Records for locating words and elements:

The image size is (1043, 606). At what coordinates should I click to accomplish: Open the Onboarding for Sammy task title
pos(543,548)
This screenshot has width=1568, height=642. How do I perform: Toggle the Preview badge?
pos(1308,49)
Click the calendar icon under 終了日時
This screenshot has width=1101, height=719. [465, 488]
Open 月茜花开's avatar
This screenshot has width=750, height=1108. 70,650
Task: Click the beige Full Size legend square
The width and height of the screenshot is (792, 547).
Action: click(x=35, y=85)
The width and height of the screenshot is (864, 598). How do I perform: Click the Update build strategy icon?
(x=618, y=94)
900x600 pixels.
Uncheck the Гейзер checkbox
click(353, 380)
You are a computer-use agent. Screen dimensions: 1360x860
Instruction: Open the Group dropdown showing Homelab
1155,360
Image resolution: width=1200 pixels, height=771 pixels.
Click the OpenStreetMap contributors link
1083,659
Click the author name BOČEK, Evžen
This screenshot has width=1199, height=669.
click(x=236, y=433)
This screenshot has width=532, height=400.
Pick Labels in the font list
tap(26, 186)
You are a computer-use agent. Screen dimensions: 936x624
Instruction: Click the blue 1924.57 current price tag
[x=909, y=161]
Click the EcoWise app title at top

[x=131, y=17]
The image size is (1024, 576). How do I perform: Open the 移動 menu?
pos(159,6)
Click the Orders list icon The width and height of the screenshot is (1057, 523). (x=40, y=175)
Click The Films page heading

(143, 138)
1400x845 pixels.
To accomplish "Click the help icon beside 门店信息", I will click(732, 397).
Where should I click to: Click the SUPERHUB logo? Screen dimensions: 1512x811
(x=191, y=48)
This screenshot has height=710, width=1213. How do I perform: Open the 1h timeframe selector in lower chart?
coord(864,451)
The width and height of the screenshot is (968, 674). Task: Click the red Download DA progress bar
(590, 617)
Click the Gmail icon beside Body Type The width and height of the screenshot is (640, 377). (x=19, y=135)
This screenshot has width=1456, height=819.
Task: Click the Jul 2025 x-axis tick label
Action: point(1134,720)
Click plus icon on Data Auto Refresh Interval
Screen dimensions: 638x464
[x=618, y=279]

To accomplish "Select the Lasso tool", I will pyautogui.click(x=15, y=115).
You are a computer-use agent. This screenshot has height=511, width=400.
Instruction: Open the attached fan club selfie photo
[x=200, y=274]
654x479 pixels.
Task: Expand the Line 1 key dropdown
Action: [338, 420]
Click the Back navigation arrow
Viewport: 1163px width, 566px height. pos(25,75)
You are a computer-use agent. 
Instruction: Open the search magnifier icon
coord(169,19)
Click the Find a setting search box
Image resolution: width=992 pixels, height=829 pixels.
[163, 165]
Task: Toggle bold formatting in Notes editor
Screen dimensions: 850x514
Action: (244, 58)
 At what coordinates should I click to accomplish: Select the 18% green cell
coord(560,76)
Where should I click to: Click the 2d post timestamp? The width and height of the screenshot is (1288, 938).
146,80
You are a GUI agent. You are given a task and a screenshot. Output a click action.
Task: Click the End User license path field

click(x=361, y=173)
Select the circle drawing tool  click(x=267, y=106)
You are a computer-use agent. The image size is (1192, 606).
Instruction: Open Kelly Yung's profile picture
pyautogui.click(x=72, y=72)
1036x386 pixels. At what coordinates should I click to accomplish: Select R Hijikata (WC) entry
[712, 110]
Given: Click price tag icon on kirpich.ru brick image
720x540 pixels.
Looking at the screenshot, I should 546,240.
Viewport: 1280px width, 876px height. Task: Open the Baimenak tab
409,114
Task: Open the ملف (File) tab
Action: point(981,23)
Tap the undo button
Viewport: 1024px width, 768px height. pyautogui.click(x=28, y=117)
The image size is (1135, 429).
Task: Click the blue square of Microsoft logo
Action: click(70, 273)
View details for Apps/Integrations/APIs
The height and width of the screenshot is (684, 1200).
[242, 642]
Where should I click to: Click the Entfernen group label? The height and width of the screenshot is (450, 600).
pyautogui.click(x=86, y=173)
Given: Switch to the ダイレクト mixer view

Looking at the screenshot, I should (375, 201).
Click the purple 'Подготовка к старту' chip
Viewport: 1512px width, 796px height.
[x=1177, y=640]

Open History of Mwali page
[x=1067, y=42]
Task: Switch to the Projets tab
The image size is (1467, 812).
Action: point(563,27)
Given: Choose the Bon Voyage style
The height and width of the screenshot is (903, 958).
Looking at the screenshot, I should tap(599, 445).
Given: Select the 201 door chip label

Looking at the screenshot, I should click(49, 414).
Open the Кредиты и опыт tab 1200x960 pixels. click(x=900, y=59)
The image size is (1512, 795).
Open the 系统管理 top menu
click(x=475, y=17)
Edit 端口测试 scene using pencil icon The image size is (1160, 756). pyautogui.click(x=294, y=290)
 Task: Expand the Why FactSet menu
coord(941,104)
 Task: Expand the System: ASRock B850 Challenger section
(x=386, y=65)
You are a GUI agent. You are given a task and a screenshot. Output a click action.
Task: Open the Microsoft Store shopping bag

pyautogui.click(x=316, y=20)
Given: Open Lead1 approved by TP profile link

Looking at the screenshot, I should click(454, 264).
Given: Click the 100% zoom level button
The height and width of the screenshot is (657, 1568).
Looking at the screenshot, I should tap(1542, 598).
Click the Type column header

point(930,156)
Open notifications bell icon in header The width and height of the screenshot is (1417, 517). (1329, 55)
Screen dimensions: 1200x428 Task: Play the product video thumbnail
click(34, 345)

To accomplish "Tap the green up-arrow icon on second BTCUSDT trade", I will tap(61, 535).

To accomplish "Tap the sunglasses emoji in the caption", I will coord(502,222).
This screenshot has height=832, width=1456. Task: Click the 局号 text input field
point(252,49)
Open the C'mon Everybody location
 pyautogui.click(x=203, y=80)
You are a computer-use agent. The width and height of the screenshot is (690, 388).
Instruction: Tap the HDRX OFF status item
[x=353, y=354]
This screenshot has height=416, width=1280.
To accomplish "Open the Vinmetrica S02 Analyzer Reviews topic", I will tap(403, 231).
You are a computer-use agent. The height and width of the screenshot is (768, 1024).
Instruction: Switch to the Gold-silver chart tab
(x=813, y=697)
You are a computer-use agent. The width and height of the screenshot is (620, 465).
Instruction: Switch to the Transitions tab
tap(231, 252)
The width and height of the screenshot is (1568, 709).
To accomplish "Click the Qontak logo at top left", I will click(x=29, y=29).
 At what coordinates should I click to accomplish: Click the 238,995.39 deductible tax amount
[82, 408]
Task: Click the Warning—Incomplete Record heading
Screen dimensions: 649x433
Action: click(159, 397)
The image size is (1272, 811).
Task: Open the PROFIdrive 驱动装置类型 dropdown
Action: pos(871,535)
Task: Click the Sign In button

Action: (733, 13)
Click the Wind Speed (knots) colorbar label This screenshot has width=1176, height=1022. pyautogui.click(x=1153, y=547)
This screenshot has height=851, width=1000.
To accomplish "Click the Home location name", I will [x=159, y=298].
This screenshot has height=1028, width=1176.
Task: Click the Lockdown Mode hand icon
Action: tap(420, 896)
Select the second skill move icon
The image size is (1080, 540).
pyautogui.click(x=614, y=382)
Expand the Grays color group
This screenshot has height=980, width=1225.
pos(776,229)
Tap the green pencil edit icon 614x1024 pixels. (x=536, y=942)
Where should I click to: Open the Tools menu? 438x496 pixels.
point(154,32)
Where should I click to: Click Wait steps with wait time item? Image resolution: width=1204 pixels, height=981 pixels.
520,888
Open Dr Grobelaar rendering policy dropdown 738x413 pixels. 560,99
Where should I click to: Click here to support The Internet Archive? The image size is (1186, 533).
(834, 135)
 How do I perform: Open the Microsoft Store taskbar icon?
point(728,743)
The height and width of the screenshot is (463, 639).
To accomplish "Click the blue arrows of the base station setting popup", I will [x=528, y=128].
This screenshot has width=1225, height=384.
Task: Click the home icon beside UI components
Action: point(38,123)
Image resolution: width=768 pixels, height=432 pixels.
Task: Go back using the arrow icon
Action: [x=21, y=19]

## [Instructions for the task]
Rewrite only the records starting at the line containing "Task: Expand the System: ASRock" and ending at the line containing "Click the Wind", with "Transitions" changed to "Animations" and nothing else altered.

## [Exercise solution]
 Task: Expand the System: ASRock B850 Challenger section
(x=386, y=65)
You are a GUI agent. You are given a task and a screenshot. Output a click action.
Task: Open the Microsoft Store shopping bag

pyautogui.click(x=316, y=20)
Given: Open Lead1 approved by TP profile link

Looking at the screenshot, I should click(454, 264).
Given: Click the 100% zoom level button
The height and width of the screenshot is (657, 1568).
Looking at the screenshot, I should tap(1542, 598).
Click the Type column header

point(930,156)
Open notifications bell icon in header The width and height of the screenshot is (1417, 517). (1329, 55)
Screen dimensions: 1200x428 Task: Play the product video thumbnail
click(34, 345)

To accomplish "Tap the green up-arrow icon on second BTCUSDT trade", I will tap(61, 535).

To accomplish "Tap the sunglasses emoji in the caption", I will coord(502,222).
This screenshot has height=832, width=1456. Task: Click the 局号 text input field
point(252,49)
Open the C'mon Everybody location
 pyautogui.click(x=203, y=80)
You are a computer-use agent. The width and height of the screenshot is (690, 388).
Instruction: Tap the HDRX OFF status item
[x=353, y=354]
This screenshot has height=416, width=1280.
To accomplish "Open the Vinmetrica S02 Analyzer Reviews topic", I will tap(403, 231).
You are a computer-use agent. The height and width of the screenshot is (768, 1024).
Instruction: Switch to the Gold-silver chart tab
(x=813, y=697)
You are a computer-use agent. The width and height of the screenshot is (620, 465).
Instruction: Switch to the Animations tab
tap(231, 252)
The width and height of the screenshot is (1568, 709).
To accomplish "Click the Qontak logo at top left", I will click(x=29, y=29).
 At what coordinates should I click to accomplish: Click the 238,995.39 deductible tax amount
[82, 408]
Task: Click the Warning—Incomplete Record heading
Screen dimensions: 649x433
Action: click(159, 397)
The image size is (1272, 811).
Task: Open the PROFIdrive 驱动装置类型 dropdown
Action: pos(871,535)
Task: Click the Sign In button

Action: (733, 13)
Click the Wind Speed (knots) colorbar label This screenshot has width=1176, height=1022. pyautogui.click(x=1153, y=547)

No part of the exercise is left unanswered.